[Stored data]
________________________________________

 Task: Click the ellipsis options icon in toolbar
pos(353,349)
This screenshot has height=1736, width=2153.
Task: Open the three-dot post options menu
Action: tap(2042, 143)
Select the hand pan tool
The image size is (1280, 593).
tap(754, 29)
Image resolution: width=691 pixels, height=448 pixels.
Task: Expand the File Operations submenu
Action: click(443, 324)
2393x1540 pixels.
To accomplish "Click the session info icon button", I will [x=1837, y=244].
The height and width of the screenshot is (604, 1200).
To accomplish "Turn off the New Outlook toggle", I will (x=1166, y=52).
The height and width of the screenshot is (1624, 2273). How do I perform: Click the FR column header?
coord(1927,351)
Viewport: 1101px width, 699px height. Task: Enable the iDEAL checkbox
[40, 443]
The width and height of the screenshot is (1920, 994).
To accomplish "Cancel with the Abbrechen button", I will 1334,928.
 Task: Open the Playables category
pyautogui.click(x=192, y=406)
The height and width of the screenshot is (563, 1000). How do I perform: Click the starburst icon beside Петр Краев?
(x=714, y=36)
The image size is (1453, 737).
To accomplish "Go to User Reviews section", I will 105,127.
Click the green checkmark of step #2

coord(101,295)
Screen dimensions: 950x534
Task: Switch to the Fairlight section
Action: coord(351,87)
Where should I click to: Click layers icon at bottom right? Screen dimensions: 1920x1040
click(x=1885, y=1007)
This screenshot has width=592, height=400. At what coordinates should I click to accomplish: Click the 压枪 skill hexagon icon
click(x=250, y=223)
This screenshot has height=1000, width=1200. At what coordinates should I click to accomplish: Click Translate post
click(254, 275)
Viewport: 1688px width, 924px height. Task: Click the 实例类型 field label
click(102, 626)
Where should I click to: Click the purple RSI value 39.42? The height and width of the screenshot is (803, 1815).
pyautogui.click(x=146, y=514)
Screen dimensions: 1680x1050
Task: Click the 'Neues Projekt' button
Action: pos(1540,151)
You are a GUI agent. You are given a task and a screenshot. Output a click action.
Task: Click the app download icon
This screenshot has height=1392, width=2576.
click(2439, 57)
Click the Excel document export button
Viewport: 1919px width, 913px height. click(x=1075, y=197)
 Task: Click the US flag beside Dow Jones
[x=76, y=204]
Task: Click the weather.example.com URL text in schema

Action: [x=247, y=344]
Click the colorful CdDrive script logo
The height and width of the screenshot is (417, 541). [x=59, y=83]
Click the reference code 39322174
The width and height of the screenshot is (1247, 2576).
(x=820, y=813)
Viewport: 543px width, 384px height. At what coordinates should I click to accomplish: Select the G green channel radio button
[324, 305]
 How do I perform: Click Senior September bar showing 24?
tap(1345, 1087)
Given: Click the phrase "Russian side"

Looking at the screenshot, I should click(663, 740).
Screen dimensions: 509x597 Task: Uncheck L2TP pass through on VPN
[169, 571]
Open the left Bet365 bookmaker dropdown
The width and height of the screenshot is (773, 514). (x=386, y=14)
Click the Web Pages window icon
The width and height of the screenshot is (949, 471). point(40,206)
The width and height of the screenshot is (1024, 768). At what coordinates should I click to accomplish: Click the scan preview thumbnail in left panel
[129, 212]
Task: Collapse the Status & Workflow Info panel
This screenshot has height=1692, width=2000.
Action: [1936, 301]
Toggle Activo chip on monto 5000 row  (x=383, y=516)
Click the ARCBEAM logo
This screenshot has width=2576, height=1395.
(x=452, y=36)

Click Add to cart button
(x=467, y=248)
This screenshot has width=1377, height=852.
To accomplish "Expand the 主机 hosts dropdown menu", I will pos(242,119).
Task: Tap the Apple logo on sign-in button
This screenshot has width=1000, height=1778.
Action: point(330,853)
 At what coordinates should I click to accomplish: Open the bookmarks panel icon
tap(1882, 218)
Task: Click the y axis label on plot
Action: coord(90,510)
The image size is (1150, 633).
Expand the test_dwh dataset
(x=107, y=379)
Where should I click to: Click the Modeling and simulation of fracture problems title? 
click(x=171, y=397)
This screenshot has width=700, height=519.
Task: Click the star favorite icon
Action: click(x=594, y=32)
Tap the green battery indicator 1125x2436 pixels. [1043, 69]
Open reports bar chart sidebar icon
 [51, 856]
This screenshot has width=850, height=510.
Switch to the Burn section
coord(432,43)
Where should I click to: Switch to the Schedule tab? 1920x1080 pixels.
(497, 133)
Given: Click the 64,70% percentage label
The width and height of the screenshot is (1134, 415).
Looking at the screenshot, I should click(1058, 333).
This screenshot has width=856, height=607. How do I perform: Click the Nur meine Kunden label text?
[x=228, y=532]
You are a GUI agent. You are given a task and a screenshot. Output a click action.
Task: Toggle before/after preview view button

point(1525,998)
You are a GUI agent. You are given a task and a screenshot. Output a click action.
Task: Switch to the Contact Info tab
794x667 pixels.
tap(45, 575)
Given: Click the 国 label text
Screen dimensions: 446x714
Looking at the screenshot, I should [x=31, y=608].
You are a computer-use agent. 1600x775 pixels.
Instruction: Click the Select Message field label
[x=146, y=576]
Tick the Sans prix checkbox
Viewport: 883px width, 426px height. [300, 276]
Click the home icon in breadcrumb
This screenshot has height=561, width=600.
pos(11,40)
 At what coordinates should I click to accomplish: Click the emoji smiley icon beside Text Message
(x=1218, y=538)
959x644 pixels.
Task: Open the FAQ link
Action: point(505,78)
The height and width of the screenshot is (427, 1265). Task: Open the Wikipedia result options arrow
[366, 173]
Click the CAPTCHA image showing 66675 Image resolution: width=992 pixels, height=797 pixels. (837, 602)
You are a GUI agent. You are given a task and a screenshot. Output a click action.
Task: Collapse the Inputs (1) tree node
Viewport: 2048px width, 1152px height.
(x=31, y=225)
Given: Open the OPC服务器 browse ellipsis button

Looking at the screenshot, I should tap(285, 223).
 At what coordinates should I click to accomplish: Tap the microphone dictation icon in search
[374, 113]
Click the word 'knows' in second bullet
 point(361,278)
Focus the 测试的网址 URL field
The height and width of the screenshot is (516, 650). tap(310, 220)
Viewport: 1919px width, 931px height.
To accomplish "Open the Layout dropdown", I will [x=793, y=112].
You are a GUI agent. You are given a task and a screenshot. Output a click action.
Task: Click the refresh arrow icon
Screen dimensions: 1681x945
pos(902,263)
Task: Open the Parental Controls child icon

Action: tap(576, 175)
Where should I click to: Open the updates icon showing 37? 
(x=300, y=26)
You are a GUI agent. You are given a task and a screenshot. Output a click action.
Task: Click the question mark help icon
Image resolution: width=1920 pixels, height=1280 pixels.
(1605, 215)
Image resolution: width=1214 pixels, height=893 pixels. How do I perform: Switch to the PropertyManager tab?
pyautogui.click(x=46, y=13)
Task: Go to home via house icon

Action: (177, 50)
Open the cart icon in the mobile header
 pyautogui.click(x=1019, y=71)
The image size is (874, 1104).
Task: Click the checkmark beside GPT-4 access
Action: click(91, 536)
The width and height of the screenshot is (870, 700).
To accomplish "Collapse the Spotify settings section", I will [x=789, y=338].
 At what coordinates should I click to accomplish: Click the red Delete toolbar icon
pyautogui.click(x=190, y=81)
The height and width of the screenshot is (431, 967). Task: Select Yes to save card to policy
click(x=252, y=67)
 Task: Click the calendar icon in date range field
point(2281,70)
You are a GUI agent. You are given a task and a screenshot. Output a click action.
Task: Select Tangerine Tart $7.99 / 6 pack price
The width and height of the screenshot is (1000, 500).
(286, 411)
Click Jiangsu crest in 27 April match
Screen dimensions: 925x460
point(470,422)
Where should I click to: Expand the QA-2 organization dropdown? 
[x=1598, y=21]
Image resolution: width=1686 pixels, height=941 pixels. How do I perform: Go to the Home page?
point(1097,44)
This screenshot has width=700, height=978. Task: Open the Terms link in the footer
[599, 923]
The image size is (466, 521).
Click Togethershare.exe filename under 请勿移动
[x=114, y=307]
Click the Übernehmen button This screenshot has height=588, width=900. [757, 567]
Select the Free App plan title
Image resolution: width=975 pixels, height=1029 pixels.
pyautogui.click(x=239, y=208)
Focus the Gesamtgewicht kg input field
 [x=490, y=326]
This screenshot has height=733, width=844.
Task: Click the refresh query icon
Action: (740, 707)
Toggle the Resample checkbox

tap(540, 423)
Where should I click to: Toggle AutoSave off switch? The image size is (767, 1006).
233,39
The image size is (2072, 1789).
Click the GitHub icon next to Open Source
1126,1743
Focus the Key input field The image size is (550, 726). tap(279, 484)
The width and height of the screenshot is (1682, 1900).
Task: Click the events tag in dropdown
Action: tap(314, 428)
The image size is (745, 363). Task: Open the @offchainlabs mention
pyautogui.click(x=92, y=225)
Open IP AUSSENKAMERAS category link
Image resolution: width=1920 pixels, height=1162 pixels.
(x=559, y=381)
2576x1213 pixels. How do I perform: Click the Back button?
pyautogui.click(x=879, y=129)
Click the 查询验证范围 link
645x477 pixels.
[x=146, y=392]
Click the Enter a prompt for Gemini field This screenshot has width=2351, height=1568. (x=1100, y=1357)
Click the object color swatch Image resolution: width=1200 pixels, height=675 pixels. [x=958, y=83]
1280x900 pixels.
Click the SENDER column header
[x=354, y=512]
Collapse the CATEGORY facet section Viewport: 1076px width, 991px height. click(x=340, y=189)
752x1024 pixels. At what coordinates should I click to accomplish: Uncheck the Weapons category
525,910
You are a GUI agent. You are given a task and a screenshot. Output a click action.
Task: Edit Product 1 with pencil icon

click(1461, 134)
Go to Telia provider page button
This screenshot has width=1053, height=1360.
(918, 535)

________________________________________

◆ **WHAT THE TASK REQUIRES**
Copy out the listing above word for word, everything from the line containing "Where should I click to: Toggle" down to the line containing "Collapse the CATEGORY", with both of those lines included.

◆ **REPLY**
Where should I click to: Toggle AutoSave off switch? The image size is (767, 1006).
233,39
The image size is (2072, 1789).
Click the GitHub icon next to Open Source
1126,1743
Focus the Key input field The image size is (550, 726). tap(279, 484)
The width and height of the screenshot is (1682, 1900).
Task: Click the events tag in dropdown
Action: tap(314, 428)
The image size is (745, 363). Task: Open the @offchainlabs mention
pyautogui.click(x=92, y=225)
Open IP AUSSENKAMERAS category link
Image resolution: width=1920 pixels, height=1162 pixels.
(x=559, y=381)
2576x1213 pixels. How do I perform: Click the Back button?
pyautogui.click(x=879, y=129)
Click the 查询验证范围 link
645x477 pixels.
[x=146, y=392]
Click the Enter a prompt for Gemini field This screenshot has width=2351, height=1568. (x=1100, y=1357)
Click the object color swatch Image resolution: width=1200 pixels, height=675 pixels. [x=958, y=83]
1280x900 pixels.
Click the SENDER column header
[x=354, y=512]
Collapse the CATEGORY facet section Viewport: 1076px width, 991px height. click(x=340, y=189)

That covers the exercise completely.